#  pf_generator

### Using textgenrnn (and a GPU) to generate text based on scraped poetry.

*Based on work by [Max Woolf](http://minimaxir.com). For more about textgenrnn, you can visit [this GitHub repository](https://github.com/minimaxir/textgenrnn).*

**NOTE: This notebook is meant to be run in Google Colab, for functionality and much faster computation. The first cell, for example, will not run in a Jupyter Notebook.**

## Import packages

In [None]:
%tensorflow_version 1.x

TensorFlow 1.x selected.


In [None]:
!pip install -q textgenrnn
from google.colab import files
from textgenrnn import textgenrnn
from datetime import datetime

Using TensorFlow backend.


Instructions for updating:
If using Keras pass *_constraint arguments to layers.


## Upload corpus

In the Colaboratory Notebook sidebar on the left of the screen, select *Files*. From there you can upload files:

![alt text](https://i.imgur.com/TGcZT4h.png)

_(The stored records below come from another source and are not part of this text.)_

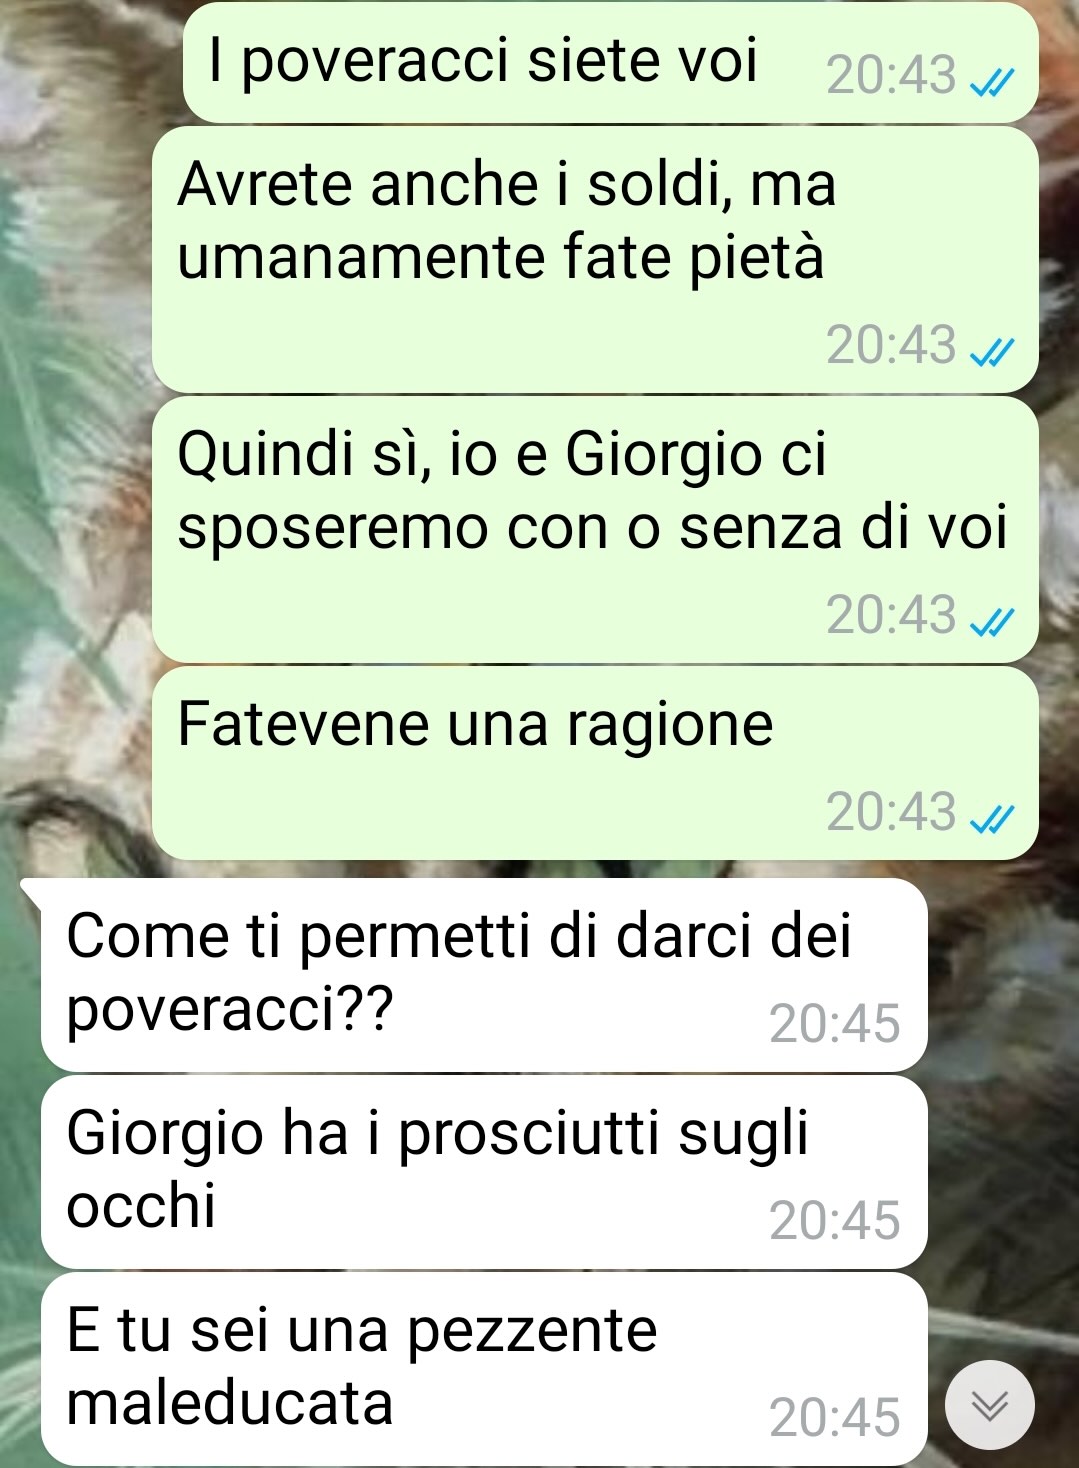The height and width of the screenshot is (1468, 1079).
Task: Tap 20:43 timestamp on "sposeremo con o senza" message
Action: 891,614
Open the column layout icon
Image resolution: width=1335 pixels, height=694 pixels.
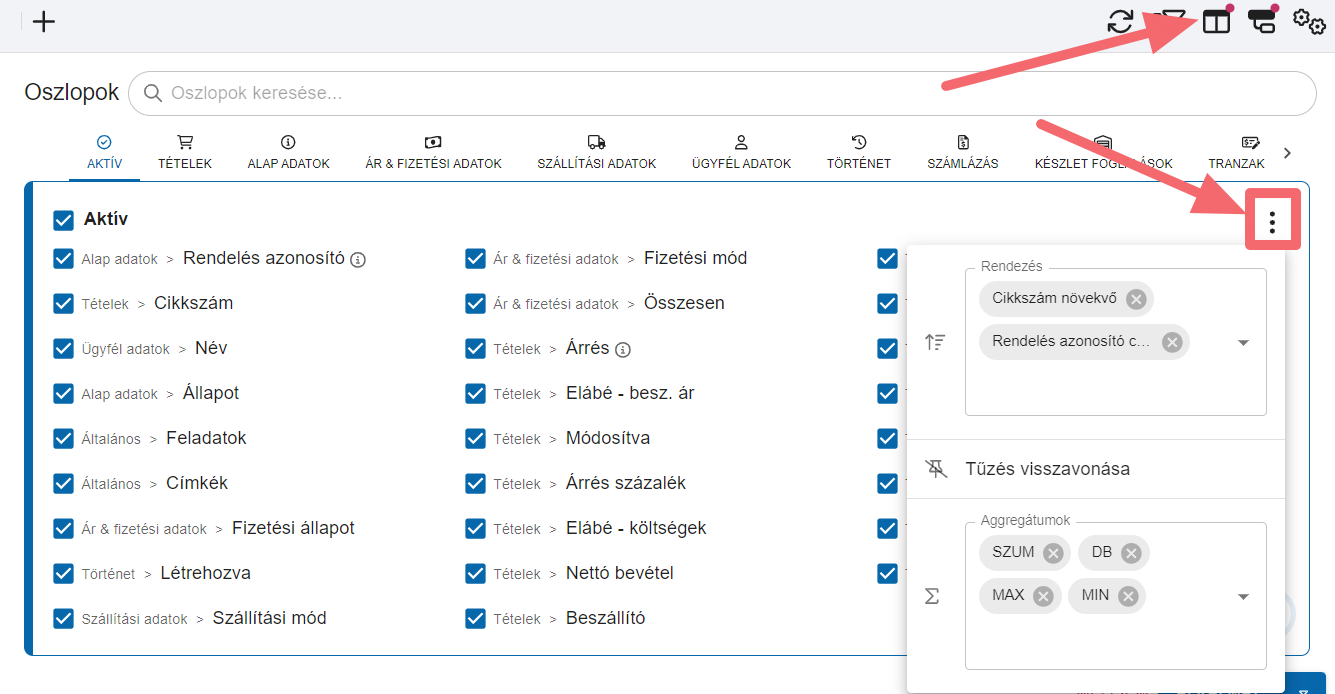click(x=1216, y=22)
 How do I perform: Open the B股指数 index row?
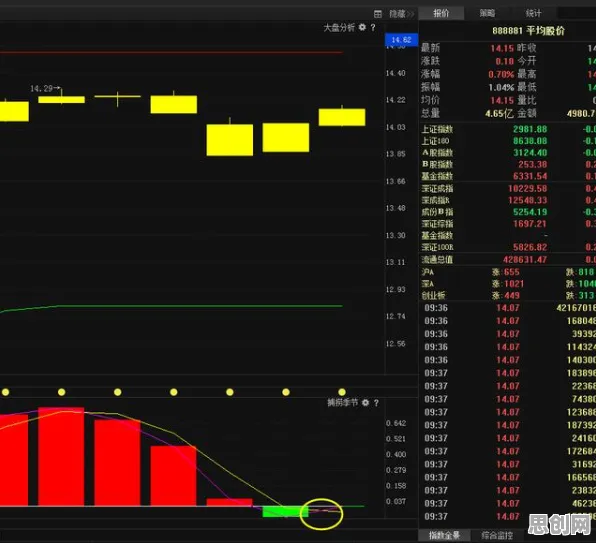point(508,165)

Upload **any text file** and update the file name in the cell below, then run the cell.

In [None]:
file_name = 'corpus_lined.txt'

## Character-based text generator

Set the textgenrnn model configuration here.

(see the [demo notebook](https://github.com/minimaxir/textgenrnn/blob/master/docs/textgenrnn-demo.ipynb) for more information about these parameters)

In [None]:
model_cfg_linechars = {
    'word_level': False,   # set to True if want to train a word-level model (requires more data and smaller max_length)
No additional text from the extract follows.